Provide the data again in its entirety, exactly as given.

___ Entries provided ___

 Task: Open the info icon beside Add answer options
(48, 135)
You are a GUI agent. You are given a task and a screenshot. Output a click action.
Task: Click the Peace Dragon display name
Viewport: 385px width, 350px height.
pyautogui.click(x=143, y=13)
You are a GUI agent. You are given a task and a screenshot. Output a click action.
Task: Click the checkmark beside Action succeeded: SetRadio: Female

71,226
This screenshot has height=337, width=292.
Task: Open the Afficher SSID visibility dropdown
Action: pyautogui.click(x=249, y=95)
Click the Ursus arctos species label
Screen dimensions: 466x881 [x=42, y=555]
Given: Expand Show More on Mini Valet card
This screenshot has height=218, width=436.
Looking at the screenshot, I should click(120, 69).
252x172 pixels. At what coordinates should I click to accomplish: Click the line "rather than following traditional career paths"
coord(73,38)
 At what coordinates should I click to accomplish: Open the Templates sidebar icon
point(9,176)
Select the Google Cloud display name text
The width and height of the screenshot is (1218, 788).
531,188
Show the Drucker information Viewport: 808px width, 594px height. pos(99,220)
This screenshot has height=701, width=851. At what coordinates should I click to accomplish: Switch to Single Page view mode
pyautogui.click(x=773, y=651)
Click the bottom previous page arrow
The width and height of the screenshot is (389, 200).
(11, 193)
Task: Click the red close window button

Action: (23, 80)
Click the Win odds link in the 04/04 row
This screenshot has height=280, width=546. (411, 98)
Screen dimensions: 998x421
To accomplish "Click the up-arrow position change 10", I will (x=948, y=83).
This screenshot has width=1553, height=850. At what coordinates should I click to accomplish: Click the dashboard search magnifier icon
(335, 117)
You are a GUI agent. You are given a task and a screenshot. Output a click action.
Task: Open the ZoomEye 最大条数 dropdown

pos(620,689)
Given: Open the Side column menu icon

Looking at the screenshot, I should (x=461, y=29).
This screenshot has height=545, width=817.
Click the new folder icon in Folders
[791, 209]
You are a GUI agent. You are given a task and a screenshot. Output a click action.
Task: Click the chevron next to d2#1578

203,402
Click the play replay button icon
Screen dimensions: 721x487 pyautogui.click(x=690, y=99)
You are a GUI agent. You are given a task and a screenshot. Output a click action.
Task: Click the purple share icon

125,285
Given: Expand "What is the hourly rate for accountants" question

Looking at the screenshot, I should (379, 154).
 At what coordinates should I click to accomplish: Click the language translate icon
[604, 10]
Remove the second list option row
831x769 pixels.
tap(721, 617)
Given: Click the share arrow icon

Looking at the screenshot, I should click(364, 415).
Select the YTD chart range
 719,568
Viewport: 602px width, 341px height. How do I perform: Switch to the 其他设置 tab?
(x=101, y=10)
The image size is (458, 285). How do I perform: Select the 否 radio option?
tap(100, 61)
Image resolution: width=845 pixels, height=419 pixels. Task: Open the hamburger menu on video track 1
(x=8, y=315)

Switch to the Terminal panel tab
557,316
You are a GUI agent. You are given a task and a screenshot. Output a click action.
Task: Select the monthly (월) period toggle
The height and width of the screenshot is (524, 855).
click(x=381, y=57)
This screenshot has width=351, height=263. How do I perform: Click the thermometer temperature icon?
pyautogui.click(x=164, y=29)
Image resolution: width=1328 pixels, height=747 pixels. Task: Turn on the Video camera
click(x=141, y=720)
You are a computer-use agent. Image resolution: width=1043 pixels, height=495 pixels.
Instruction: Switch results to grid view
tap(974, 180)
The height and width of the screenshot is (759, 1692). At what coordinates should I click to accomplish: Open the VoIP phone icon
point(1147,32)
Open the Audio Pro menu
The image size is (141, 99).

___

Answer for this exercise:
 Task: Open the info icon beside Add answer options
(48, 135)
You are a GUI agent. You are given a task and a screenshot. Output a click action.
Task: Click the Peace Dragon display name
Viewport: 385px width, 350px height.
pyautogui.click(x=143, y=13)
You are a GUI agent. You are given a task and a screenshot. Output a click action.
Task: Click the checkmark beside Action succeeded: SetRadio: Female

71,226
This screenshot has height=337, width=292.
Task: Open the Afficher SSID visibility dropdown
Action: pyautogui.click(x=249, y=95)
Click the Ursus arctos species label
Screen dimensions: 466x881 [x=42, y=555]
Given: Expand Show More on Mini Valet card
This screenshot has height=218, width=436.
Looking at the screenshot, I should click(120, 69).
252x172 pixels. At what coordinates should I click to accomplish: Click the line "rather than following traditional career paths"
coord(73,38)
 At what coordinates should I click to accomplish: Open the Templates sidebar icon
point(9,176)
Select the Google Cloud display name text
The width and height of the screenshot is (1218, 788).
531,188
Show the Drucker information Viewport: 808px width, 594px height. pos(99,220)
This screenshot has height=701, width=851. At what coordinates should I click to accomplish: Switch to Single Page view mode
pyautogui.click(x=773, y=651)
Click the bottom previous page arrow
The width and height of the screenshot is (389, 200).
(11, 193)
Task: Click the red close window button

Action: (23, 80)
Click the Win odds link in the 04/04 row
This screenshot has height=280, width=546. (411, 98)
Screen dimensions: 998x421
To accomplish "Click the up-arrow position change 10", I will (x=948, y=83).
This screenshot has width=1553, height=850. At what coordinates should I click to accomplish: Click the dashboard search magnifier icon
(335, 117)
You are a GUI agent. You are given a task and a screenshot. Output a click action.
Task: Open the ZoomEye 最大条数 dropdown

pos(620,689)
Given: Open the Side column menu icon

Looking at the screenshot, I should (x=461, y=29).
This screenshot has height=545, width=817.
Click the new folder icon in Folders
[791, 209]
You are a GUI agent. You are given a task and a screenshot. Output a click action.
Task: Click the chevron next to d2#1578

203,402
Click the play replay button icon
Screen dimensions: 721x487 pyautogui.click(x=690, y=99)
You are a GUI agent. You are given a task and a screenshot. Output a click action.
Task: Click the purple share icon

125,285
Given: Expand "What is the hourly rate for accountants" question

Looking at the screenshot, I should (379, 154).
 At what coordinates should I click to accomplish: Click the language translate icon
[604, 10]
Remove the second list option row
831x769 pixels.
tap(721, 617)
Given: Click the share arrow icon

Looking at the screenshot, I should click(364, 415).
Select the YTD chart range
 719,568
Viewport: 602px width, 341px height. How do I perform: Switch to the 其他设置 tab?
(x=101, y=10)
The image size is (458, 285). How do I perform: Select the 否 radio option?
tap(100, 61)
Image resolution: width=845 pixels, height=419 pixels. Task: Open the hamburger menu on video track 1
(x=8, y=315)

Switch to the Terminal panel tab
557,316
You are a GUI agent. You are given a task and a screenshot. Output a click action.
Task: Select the monthly (월) period toggle
The height and width of the screenshot is (524, 855).
click(x=381, y=57)
This screenshot has width=351, height=263. How do I perform: Click the thermometer temperature icon?
pyautogui.click(x=164, y=29)
Image resolution: width=1328 pixels, height=747 pixels. Task: Turn on the Video camera
click(x=141, y=720)
You are a computer-use agent. Image resolution: width=1043 pixels, height=495 pixels.
Instruction: Switch results to grid view
tap(974, 180)
The height and width of the screenshot is (759, 1692). At what coordinates should I click to accomplish: Open the VoIP phone icon
point(1147,32)
Open the Audio Pro menu
The image size is (141, 99).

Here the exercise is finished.